#### Exercise material

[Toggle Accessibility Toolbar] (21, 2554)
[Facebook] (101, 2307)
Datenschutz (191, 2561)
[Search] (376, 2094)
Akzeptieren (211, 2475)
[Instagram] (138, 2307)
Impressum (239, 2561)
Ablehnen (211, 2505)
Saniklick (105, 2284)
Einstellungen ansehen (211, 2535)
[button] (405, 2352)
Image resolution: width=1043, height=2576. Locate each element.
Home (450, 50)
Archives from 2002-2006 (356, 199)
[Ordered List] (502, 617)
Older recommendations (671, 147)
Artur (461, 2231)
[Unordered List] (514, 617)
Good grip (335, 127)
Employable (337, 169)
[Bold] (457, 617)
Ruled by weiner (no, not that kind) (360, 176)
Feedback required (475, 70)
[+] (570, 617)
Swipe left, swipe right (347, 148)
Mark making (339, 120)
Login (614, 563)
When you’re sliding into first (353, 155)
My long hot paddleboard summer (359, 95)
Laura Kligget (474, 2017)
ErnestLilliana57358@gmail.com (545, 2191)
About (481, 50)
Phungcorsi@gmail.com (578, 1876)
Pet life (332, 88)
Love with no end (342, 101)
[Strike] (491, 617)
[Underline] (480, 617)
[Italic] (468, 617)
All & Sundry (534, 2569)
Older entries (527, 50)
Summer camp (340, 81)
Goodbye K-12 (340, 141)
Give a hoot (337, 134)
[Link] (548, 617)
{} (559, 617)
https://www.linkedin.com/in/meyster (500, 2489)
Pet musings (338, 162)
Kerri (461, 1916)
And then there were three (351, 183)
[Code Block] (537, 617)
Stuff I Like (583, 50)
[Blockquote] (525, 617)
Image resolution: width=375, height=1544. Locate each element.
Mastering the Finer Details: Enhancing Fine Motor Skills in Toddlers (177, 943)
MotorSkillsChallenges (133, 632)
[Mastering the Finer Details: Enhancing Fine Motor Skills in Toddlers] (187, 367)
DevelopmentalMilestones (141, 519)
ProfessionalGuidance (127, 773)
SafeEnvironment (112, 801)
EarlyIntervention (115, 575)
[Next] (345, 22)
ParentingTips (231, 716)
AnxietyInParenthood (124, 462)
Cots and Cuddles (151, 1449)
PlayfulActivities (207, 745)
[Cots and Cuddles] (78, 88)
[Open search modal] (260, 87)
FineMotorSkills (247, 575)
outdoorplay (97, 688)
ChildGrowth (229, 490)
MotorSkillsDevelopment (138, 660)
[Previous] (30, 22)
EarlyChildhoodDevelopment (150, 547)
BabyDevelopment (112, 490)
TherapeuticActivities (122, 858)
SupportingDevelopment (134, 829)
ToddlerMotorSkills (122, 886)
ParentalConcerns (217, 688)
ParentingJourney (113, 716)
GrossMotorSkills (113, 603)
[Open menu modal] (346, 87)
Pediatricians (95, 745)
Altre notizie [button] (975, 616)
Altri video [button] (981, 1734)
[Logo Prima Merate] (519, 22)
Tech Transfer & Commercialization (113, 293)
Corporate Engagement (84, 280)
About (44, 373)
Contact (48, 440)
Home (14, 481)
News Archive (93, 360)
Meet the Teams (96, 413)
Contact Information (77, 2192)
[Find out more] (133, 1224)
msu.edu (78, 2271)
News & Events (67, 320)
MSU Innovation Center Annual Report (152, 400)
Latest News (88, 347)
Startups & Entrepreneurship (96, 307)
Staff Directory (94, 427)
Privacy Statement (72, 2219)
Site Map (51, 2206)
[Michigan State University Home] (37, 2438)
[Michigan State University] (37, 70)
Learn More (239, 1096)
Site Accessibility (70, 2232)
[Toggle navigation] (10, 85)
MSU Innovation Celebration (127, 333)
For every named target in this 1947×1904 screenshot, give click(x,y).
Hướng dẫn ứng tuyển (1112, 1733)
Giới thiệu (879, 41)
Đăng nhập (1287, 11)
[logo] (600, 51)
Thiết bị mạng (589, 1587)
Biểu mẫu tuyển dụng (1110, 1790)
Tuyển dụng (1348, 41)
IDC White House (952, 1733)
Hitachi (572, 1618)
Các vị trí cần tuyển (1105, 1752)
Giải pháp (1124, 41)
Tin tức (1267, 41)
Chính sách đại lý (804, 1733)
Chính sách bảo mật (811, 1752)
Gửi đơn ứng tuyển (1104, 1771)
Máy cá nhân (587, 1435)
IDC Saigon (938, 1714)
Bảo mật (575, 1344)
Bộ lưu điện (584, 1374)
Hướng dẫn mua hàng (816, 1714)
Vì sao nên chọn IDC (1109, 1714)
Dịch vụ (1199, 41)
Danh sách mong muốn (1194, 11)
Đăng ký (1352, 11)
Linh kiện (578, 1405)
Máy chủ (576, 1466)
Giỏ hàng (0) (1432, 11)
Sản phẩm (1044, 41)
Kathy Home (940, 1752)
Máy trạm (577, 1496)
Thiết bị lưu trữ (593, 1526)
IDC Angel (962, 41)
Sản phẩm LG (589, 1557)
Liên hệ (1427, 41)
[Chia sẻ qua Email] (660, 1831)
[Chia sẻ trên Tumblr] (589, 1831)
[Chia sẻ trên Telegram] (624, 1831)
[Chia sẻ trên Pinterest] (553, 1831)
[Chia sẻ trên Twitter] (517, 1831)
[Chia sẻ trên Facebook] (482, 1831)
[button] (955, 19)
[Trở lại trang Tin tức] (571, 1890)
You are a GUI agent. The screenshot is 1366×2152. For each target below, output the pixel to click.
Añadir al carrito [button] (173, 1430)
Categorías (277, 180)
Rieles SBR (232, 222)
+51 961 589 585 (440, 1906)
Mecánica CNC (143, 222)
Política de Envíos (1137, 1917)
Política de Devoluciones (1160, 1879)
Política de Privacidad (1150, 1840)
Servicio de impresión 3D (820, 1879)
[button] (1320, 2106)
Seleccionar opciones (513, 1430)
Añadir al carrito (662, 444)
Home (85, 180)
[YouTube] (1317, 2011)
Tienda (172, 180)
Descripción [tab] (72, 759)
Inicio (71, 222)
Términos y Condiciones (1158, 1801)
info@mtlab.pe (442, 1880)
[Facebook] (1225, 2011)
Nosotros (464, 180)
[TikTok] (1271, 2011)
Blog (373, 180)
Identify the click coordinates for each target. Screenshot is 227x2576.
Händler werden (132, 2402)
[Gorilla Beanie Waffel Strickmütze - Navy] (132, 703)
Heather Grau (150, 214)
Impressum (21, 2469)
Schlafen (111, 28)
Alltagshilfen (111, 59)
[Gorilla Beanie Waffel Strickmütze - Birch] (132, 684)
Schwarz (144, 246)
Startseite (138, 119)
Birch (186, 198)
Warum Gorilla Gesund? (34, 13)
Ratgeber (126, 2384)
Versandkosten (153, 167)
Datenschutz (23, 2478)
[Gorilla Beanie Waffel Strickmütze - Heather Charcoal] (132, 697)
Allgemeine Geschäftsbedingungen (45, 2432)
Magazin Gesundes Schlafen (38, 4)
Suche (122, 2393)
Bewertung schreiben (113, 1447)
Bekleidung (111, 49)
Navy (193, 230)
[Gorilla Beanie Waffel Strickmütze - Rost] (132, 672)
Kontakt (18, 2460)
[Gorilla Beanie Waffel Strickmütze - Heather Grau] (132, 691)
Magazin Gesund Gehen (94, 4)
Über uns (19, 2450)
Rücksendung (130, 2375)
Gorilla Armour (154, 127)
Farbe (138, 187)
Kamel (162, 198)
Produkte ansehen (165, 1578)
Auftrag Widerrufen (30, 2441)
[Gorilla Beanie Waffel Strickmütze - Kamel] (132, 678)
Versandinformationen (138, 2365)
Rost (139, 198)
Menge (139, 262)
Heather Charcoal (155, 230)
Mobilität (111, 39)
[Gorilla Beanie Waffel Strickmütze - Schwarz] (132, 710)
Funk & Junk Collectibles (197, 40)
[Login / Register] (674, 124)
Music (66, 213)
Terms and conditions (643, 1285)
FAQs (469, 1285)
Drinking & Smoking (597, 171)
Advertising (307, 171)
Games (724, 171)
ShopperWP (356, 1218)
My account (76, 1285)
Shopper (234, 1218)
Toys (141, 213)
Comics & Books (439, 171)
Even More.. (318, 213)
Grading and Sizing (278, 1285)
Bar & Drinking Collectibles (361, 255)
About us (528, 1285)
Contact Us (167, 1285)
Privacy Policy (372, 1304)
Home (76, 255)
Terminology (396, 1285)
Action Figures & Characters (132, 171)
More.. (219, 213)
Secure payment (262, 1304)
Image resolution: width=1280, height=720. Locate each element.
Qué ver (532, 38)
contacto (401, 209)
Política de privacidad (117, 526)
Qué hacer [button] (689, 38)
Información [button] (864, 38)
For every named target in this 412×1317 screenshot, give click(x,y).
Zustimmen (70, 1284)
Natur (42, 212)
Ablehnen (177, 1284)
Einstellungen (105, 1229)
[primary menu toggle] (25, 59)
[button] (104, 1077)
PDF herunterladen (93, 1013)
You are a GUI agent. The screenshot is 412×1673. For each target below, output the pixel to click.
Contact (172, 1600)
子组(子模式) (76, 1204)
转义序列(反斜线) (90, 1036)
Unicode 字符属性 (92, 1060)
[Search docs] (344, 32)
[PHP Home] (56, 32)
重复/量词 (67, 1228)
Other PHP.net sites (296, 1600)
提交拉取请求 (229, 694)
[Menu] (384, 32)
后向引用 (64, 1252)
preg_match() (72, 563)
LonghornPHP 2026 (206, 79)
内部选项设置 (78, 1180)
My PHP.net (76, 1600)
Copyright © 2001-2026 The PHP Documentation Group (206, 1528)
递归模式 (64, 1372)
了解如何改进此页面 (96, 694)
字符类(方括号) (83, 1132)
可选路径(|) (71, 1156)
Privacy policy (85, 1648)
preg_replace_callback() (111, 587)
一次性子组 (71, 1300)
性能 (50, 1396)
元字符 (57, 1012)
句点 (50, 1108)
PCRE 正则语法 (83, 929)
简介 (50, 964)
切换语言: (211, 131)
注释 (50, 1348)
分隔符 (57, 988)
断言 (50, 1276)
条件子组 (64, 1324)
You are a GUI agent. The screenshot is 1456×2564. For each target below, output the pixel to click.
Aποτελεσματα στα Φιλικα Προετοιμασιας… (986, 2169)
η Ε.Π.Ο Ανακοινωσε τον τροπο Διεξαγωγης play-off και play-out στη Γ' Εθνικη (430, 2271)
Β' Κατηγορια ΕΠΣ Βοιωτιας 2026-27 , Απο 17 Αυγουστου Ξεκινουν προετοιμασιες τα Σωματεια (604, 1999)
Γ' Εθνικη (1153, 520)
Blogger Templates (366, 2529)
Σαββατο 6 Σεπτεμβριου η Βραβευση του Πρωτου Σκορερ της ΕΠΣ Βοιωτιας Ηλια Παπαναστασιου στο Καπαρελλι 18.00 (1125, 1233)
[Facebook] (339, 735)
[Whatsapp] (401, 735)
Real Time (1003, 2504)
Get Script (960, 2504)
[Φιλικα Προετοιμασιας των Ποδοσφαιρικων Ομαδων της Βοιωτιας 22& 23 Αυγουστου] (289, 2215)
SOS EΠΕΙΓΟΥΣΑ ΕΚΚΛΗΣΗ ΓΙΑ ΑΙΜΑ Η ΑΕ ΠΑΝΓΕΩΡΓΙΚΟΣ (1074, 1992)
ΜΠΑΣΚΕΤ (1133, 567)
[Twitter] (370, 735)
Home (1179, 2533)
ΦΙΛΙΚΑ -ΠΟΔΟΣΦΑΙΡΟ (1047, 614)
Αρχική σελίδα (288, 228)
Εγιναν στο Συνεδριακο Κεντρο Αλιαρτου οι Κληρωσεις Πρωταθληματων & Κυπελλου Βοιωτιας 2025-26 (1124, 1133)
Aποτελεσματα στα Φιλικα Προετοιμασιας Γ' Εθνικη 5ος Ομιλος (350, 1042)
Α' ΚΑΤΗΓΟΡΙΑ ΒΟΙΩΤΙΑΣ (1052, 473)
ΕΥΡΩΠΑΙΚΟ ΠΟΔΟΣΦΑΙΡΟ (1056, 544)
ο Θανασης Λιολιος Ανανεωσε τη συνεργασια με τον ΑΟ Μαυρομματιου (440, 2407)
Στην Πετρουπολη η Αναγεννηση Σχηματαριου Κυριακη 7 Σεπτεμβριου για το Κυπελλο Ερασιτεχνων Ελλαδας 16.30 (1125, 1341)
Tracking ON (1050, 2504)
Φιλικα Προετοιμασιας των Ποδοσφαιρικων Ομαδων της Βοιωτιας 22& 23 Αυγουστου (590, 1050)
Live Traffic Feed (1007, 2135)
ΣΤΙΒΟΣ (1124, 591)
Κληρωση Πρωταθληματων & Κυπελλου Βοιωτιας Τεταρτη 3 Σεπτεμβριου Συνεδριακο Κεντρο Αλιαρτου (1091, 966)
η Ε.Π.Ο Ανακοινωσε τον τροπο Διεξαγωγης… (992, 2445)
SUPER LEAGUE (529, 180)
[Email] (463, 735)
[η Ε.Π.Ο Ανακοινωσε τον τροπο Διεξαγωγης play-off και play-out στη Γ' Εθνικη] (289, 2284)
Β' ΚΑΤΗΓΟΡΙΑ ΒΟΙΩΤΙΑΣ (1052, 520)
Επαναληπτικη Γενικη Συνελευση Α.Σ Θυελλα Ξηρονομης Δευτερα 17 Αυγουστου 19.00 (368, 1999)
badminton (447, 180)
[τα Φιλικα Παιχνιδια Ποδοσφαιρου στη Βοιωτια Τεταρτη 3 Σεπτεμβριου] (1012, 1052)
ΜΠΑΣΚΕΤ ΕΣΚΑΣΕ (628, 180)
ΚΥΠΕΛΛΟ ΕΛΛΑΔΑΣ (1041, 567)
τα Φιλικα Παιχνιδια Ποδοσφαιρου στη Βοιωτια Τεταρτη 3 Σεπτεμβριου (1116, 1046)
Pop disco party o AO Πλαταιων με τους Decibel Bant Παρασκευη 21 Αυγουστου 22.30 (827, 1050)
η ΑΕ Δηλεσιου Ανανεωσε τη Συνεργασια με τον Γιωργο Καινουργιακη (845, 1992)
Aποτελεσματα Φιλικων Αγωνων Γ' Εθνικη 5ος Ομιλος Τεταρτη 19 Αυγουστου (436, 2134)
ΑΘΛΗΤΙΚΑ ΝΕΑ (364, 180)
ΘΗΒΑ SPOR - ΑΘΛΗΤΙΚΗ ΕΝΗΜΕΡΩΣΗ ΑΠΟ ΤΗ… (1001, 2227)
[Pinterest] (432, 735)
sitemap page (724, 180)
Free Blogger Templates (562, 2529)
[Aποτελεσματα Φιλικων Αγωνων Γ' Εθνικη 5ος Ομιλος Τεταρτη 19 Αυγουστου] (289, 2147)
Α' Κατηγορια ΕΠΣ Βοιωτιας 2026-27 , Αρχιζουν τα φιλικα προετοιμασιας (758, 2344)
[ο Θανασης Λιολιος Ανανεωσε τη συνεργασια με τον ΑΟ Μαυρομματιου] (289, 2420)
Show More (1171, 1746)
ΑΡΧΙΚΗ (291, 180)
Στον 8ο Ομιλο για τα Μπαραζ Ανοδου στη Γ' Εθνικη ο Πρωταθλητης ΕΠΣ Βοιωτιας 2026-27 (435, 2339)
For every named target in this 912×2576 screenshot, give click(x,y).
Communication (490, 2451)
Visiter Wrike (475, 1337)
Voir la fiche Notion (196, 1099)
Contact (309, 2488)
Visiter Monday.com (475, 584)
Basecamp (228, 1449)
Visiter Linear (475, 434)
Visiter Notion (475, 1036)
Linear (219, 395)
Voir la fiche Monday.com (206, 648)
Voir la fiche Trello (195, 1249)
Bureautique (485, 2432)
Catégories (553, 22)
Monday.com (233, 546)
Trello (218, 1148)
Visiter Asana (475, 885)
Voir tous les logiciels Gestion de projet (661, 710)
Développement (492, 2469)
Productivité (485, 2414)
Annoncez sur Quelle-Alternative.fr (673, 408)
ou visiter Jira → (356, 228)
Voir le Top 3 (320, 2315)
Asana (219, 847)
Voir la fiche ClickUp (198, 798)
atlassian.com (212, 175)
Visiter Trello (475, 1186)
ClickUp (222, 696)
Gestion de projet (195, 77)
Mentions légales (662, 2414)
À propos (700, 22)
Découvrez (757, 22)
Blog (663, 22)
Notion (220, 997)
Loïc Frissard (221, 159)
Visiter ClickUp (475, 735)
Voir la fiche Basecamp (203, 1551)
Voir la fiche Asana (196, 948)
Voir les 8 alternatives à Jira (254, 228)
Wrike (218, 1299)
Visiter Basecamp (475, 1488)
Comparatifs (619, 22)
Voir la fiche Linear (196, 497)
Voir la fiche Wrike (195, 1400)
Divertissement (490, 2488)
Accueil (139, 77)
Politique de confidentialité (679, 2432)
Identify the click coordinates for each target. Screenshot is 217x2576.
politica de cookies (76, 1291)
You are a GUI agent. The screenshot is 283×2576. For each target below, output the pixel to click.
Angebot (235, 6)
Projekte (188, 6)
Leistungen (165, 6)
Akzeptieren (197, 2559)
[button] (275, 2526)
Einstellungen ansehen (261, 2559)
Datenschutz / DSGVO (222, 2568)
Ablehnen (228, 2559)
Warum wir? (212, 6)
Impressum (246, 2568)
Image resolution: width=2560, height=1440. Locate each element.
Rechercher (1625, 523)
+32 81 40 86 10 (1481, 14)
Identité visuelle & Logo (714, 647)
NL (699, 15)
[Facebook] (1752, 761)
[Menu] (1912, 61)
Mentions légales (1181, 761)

########

Look above for the line containing "Contact (48, 440)". Output from there through the line containing "Política de Devoluciones (1160, 1879)", exactly and inclusively.

Contact (48, 440)
Home (14, 481)
News Archive (93, 360)
Meet the Teams (96, 413)
Contact Information (77, 2192)
[Find out more] (133, 1224)
msu.edu (78, 2271)
News & Events (67, 320)
MSU Innovation Center Annual Report (152, 400)
Latest News (88, 347)
Startups & Entrepreneurship (96, 307)
Staff Directory (94, 427)
Privacy Statement (72, 2219)
Site Map (51, 2206)
[Michigan State University Home] (37, 2438)
[Michigan State University] (37, 70)
Learn More (239, 1096)
Site Accessibility (70, 2232)
[Toggle navigation] (10, 85)
MSU Innovation Celebration (127, 333)
For every named target in this 1947×1904 screenshot, give click(x,y).
Hướng dẫn ứng tuyển (1112, 1733)
Giới thiệu (879, 41)
Đăng nhập (1287, 11)
[logo] (600, 51)
Thiết bị mạng (589, 1587)
Biểu mẫu tuyển dụng (1110, 1790)
Tuyển dụng (1348, 41)
IDC White House (952, 1733)
Hitachi (572, 1618)
Các vị trí cần tuyển (1105, 1752)
Giải pháp (1124, 41)
Tin tức (1267, 41)
Chính sách đại lý (804, 1733)
Chính sách bảo mật (811, 1752)
Gửi đơn ứng tuyển (1104, 1771)
Máy cá nhân (587, 1435)
IDC Saigon (938, 1714)
Bảo mật (575, 1344)
Bộ lưu điện (584, 1374)
Hướng dẫn mua hàng (816, 1714)
Vì sao nên chọn IDC (1109, 1714)
Dịch vụ (1199, 41)
Danh sách mong muốn (1194, 11)
Đăng ký (1352, 11)
Linh kiện (578, 1405)
Máy chủ (576, 1466)
Giỏ hàng (0) (1432, 11)
Sản phẩm (1044, 41)
Kathy Home (940, 1752)
Máy trạm (577, 1496)
Thiết bị lưu trữ (593, 1526)
IDC Angel (962, 41)
Sản phẩm LG (589, 1557)
Liên hệ (1427, 41)
[Chia sẻ qua Email] (660, 1831)
[Chia sẻ trên Tumblr] (589, 1831)
[Chia sẻ trên Telegram] (624, 1831)
[Chia sẻ trên Pinterest] (553, 1831)
[Chia sẻ trên Twitter] (517, 1831)
[Chia sẻ trên Facebook] (482, 1831)
[button] (955, 19)
[Trở lại trang Tin tức] (571, 1890)
You are a GUI agent. The screenshot is 1366×2152. For each target below, output the pixel to click.
Añadir al carrito [button] (173, 1430)
Categorías (277, 180)
Rieles SBR (232, 222)
+51 961 589 585 (440, 1906)
Mecánica CNC (143, 222)
Política de Envíos (1137, 1917)
Política de Devoluciones (1160, 1879)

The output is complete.